31 January 2026

Book completed: Peak Mind by Amishi P. Jha, PhD

    

I recently completed Peak Mind by Amishi P. Jha, PhD. For chess improvement purposes, this falls under the category of mental cross-training; you can see particularly relevant excerpts in Training quote of the day #56 and Training quote of the day #58.

The core message of the book is valuable and essentially boils down to what is on the cover: Find Your Focus, Own Your Attention, Invest 12 Minutes a Day. For chessplayers at whatever level, there is no doubt about the benefits of increasing your ability to focus and to pay full attention to everything on the board in front of you. Mind-wandering is inevitable, as the book discusses at length in a scientific fashion, but the trick is to recognize what is going on and be able to re-channel your focus back to the present moment.

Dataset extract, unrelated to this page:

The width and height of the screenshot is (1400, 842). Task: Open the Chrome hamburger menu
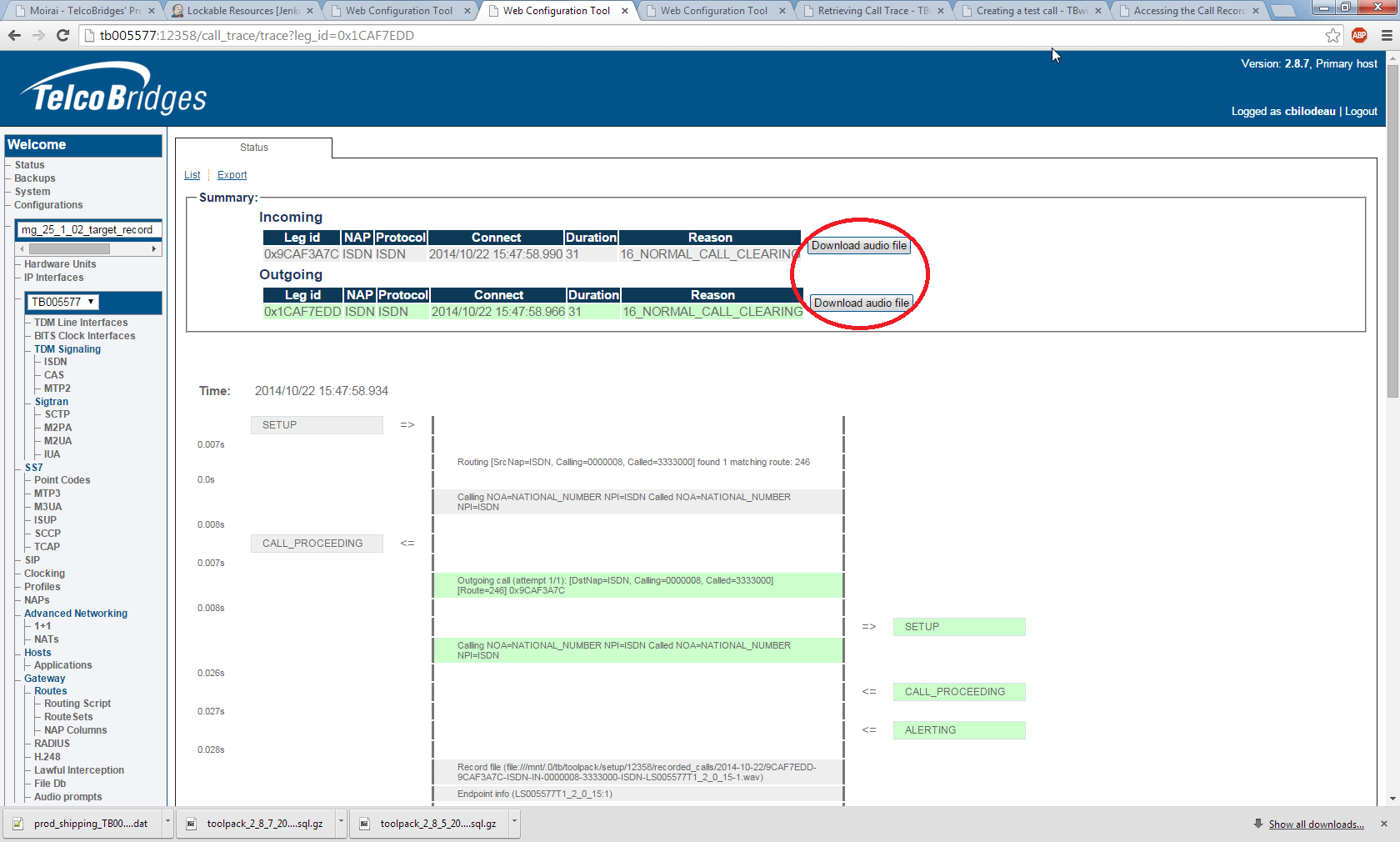1387,35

For the "12 minutes a day" part, this was the minimum effective dose (MED), determined by the author via experimentation, of mindfulness training that demonstrated a measurable positive difference in performance outcome in practitioners. She offers up a menu of three types of mental training and a suggested training plan. While this may well be an effective template, other types of mental training and mindfulness practices can also be as effective - this is not a new concept and various aspects of "mindfulness" have been touched on in previous posts. There is a reason various types of focused meditation have been integrated into martial arts practices - including modern military special forces training - for millennia: it gives the practitioner a mental edge in what Jha termed "periods of high demand", be that competition over the board, in an athletic event, or on a battlefield. The ability to calmly evaluate what is happening in real time, put aside both external and internal distractions, then effectively apply your skills and training to the situation is often the key to victory. This is in contrast to instinctually attempting to overcome a problem via the increasingly desperate application of raw strength (physical or mental), which is what fear and adrenaline do to us.

I have to say that for me the writing style falls firmly into the rather formulaic self-help category, and perhaps a majority of the book ends up being rather "fluffy", as I tend to put these things. That said, the core precepts are valid (and validated), and worth paying attention to.